You will come across many candlesticks chart patterns for trading forex. Each candlestick pattern has a story to tell, predicting certain trends in the forex. Traders who follow patterns in candlesticks charts are more likely to identify different types of price movements, faster. Moreover the dynamic characteristics and flexible nature of Japanese candlestick patterns makes them popular besides being colorful as compared to other traditional charts in forex. Interestingly, candlesticks chart patterns analysis has become immensely popular among traders.


Here are some common candlesticks chart patterns:


The Hammer is a bullish reversal pattern in candlestick chart, developing during a downtrend. Having black bodies with long or short shadows, the hammer indicates that the bottom is near, reflecting that the prices will go up again. The long shadow is about two or three times of the real body, with little or no upper shadow. As a word of concern, when you see a hammer, it doesn’t mean that that you should place a buy order. You should look for more bullish confirmation to do so.


Candlestick Star
Star patterns in candlesticks charts have a small real body, which shoes indecision by both the bulls and the bears. What makes the appearance of the candlestick star much more significant is the strength in direction of the trend. Some of the star candlesticks patterns are the Morning star, Evening Star and shooting star.

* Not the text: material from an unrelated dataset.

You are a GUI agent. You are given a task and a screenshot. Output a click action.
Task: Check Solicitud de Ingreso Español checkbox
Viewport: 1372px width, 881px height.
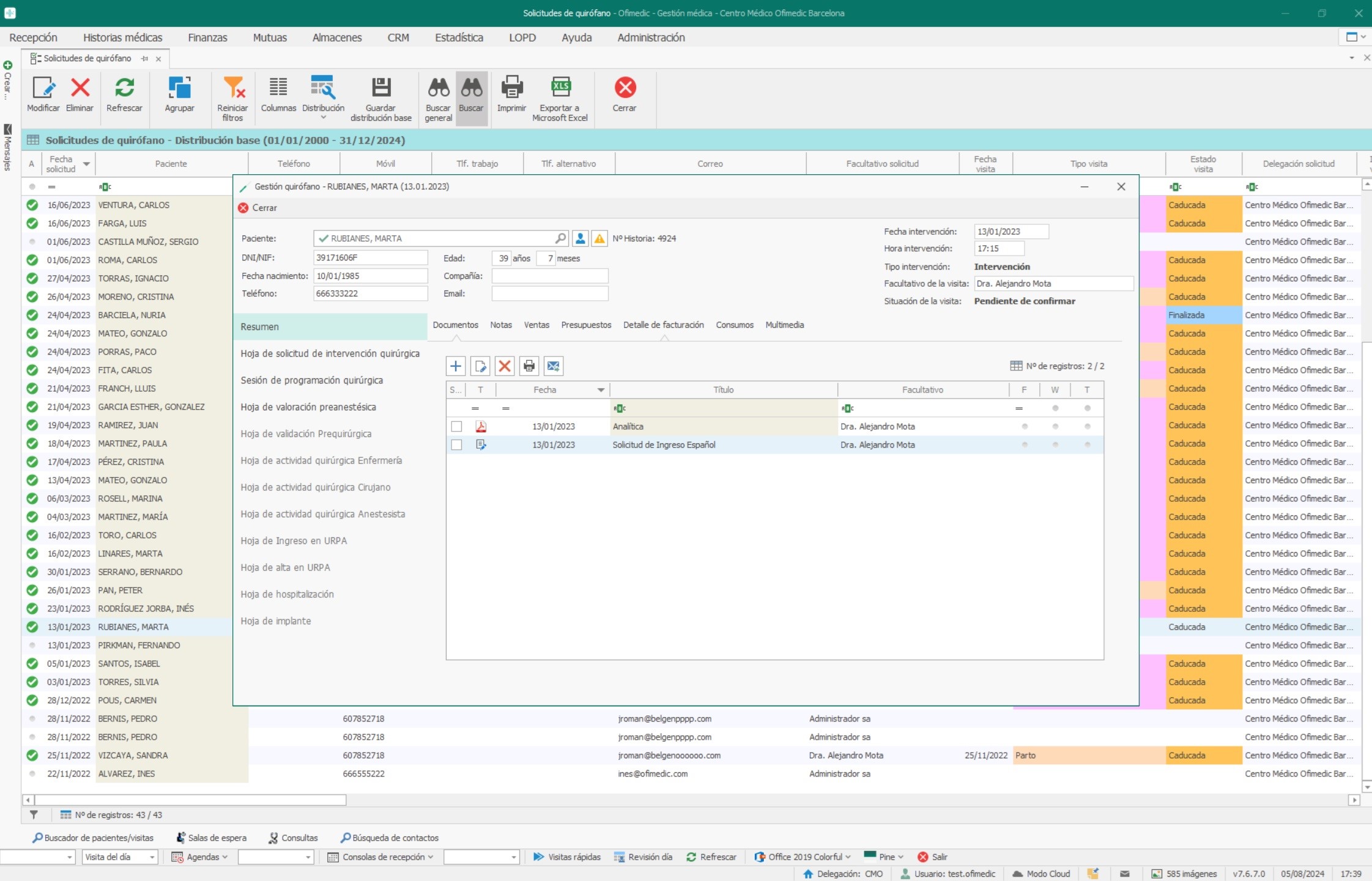[x=456, y=445]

Doji candlesticks chart pattern is looked upon as of the most important patterns in candlesticks charts. Reflecting the balance between supply and demand in the markets, it is a clear trend reversal signal. Doji is an indication of indecision of investors. If the Doji candlesticks pattern makes an appearance after a long uptrend, it is a sign for the traders that the trend has already peaked or is either close to peaking. But if it is seen after a long downtrend, it shows that the prices have been forced down. It is very important to for the traders to understand and recognize Doji pattern.

The Harami candlestick pattern is a doji reversal pattern, preceding by a long white real body. The traders get to see a bullish or bearish Harami pattern.A bearish Harami pattern in candlesticks charts occurs if there is a large bullish candle on first day followed by a smaller bearish or bullish candle on second day. You see a bullish Harami, if there is a large bearish candle on first day followed by a smaller bearish or bullish candle on second day.

Umbrella candlestick pattern is a kind of a doji, having no upper shadow but with a long lower shadow. The lower long shadow represents the buying pressure, indicating that there are plenty of sellers still are around. Interpreted as a reversal pattern, this pattern can be recognized with a horizontal line, with a long lower shadow. The umbrella candlesticks chart pattern indicates that sellers dominating during the day trading, driving the prices lower, but by the end of the day, the buyers resurfaced and successfully pushed the prices back to the opening level.


Spinning tops

When you see the candlesticks having a long upper shadow, long lower shadow and small real bodies, then they are called spinning tops patterns in candlesticks charts. This basic candlesticks patterns reflects the indecision between the buyers and sellers. The White Spinning Top and black Spinning Top candle patterns are the two kind of spinning tops. The White Spinning Top is seen after a long rally communicating weakness among the bulls. The Black Spinning Top on the other hand communicates weakness among the bulls and warns about a potential change.